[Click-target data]

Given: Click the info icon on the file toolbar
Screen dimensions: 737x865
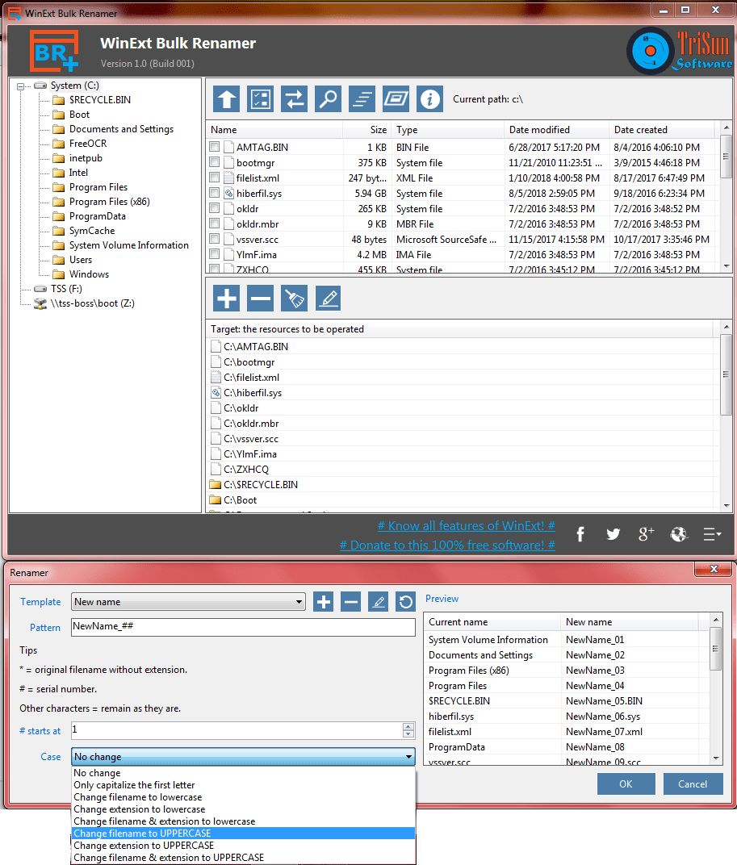Looking at the screenshot, I should pyautogui.click(x=429, y=98).
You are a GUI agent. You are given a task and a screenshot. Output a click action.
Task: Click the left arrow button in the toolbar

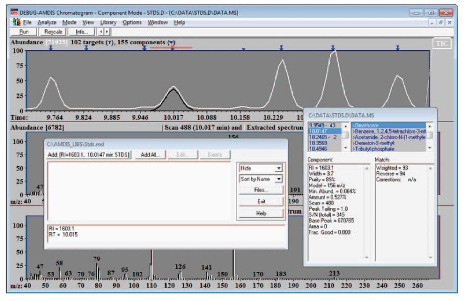[101, 32]
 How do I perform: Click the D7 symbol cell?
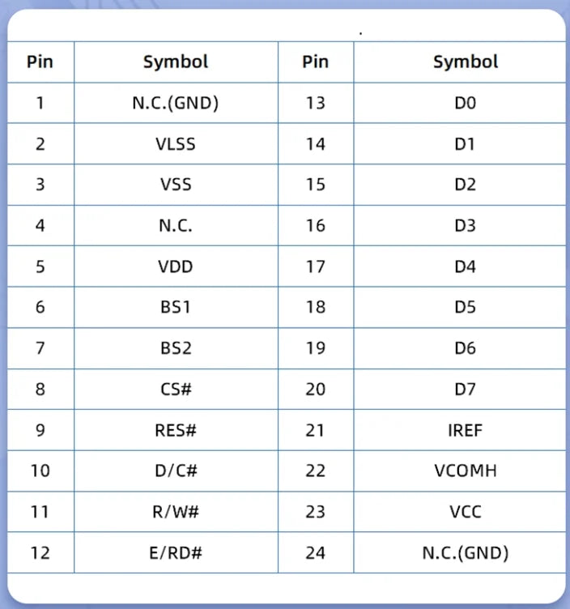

AIM
Reproduce the material above, starting with the line that contains "You are a GUI" and going on through the end of the material. Leave the pictures out.

RESPONSE
You are a GUI agent. You are given a task and a screenshot. Output a click action.
Task: Click the left arrow button in the toolbar

[101, 32]
 How do I perform: Click the D7 symbol cell?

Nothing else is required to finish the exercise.